Democracy Needs Christianity – Review Michael Kirke

This is an extract from a review by Micahel Kirke. The full article is available on  https://mercatornet.com/does-democracy-need-christianity/71399/ 

…The world before Christ was a savage place. Ancient civilisations were cruel and unforgiving. In this world, despite the benign and wise voices of people like Akhenaten, Zoroaster, Socrates, Cicero and others, Egypt, Persia, Greece and Rome placed very little value on human life.

Tom Holland’s Dominion and Professor Mary Beard’s S.P.Q.R. – to name but two relatively recent depictions of that world – illustrate the great divide between the values of BC and AD.

But if Rome was not built in a day, neither was Christendom. Peter Heather’s Fall of the Roman Empire, or the story of St. Columbanus and his missionaries in the turbulent Europe of the 6th and 7th centuries, show us how long it took for authentically Christian values to take root in a pagan world.

Even into the 12th and 13th centuries, the flowering which we see in the lives of St Francis, King Louis IX, and St Thomas Aquinas, personal brutality accompanied a confused and confusing political morality, exemplified by blundering Crusaders, the unedifying struggles between the Empire and the Papacy, and the Hundred Years War.

The path to the modern world was long and arduous. In the 20th century, it faltered at least twice and was threatened with extinction.

What was the common denominator of the regressions experienced by Christendom – which we now coyly call Western civilisation? It was the abandonment of the principles of life and living which Christians derived from the teaching of a Man who claimed to be the Son of God.

A new book, Escaping the Bunker: Democracy Needs Christianity, by the Irish writer Mark Hamilton, looks at today’s society and politics. He finds it in grave danger of catastrophic collapse. Of his book he writes:

The book stems from an awareness that the secular state cannot adequately protect its citizens and that as time progresses such failure may prove catastrophic for democracy itself. Democracy without Christianity is fundamentally incomplete — it is like a tree which has lost the roots which anchor and feed it.

Hamilton argues that the decline in democracy can only be reversed if the secular state rediscovers its Christian roots. For this to happen, he says, Christians need to understand the challenges, immerse themselves in political life, and take the opportunities presented to restore the democratic process.

The book is a calm piece of didacticism rather than a polemic raging against the failures of secularism, the flawed pedigree of relativism or the apathy of supposedly committed Christians. It explores the political landscape and points to a way forward to restore the damaged fabric of democracy on the basis of the Christian values on which it is based.
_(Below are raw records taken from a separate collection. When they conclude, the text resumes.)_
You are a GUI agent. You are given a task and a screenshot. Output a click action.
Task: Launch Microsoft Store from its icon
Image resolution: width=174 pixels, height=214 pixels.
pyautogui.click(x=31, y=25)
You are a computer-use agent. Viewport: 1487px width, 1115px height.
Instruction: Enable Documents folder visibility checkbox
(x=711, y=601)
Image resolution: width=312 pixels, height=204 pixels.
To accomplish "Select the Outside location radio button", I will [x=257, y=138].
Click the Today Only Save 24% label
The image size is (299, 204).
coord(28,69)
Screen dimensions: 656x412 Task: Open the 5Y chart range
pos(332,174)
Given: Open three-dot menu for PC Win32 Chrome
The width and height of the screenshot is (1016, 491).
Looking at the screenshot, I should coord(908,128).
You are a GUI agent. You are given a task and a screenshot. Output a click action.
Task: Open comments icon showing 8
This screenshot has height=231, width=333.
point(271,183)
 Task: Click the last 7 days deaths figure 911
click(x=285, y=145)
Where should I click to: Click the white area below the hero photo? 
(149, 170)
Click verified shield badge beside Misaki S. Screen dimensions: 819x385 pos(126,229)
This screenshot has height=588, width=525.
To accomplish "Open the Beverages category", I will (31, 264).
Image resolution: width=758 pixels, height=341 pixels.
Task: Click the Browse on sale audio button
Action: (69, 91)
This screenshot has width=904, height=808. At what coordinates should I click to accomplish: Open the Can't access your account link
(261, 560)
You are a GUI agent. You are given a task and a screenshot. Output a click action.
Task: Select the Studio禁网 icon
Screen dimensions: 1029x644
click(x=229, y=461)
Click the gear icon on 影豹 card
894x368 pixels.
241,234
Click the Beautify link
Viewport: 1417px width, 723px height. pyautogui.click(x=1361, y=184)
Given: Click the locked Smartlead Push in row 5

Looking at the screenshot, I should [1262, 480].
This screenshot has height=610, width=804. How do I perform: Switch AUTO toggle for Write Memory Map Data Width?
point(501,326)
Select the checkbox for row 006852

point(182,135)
His arguments will make great sense to some. They will not be easily accepted by others, but one suspects that their counter-arguments will seldom rise above the level of knee-jerk reactions – like the lazy confusing of misguided Christian zeal with what is of the essence of Christianity.

Dr George Huxley, classicist, mathematician and archaeologist – to mention but three of the disciplines in which he is distinguished – is emeritus Professor of Classics at Queen’s University Belfast. In a lecture given in University College Dublin some years ago he defended Aristotle’s right still to be considered a wise man. Huxley said:

We speak much of democracy because we have elections and a wide franchise for women and men. But an ancient Greek democrat would with reason question our assumption that we are democrats. We emphasize elections, but we take too little thought for the quality of our elected rulers. Unlike the Athenians of the fifth and fourth centuries BC, we do not subject office holders to adequate scrutiny……

….This brings us to the one haunting question posed implicitly by Hamilton’s book but not really addressed.

Where are the Christians who will transform this self-deceiving world? Democracy is not an ideology. It is a process through which a community gives expression to a vision. If our community is dazed and confused, then democracy will create chaos. By all means Christians should engage in the democratic process but perhaps their first responsibility and their first desire should be to speak their faith loudly and clearly, live by and help many others to live by the truths and values which their faith embodies.

Then, slowly but surely, as their forebears did at the dawn of Christianity, they will transform society.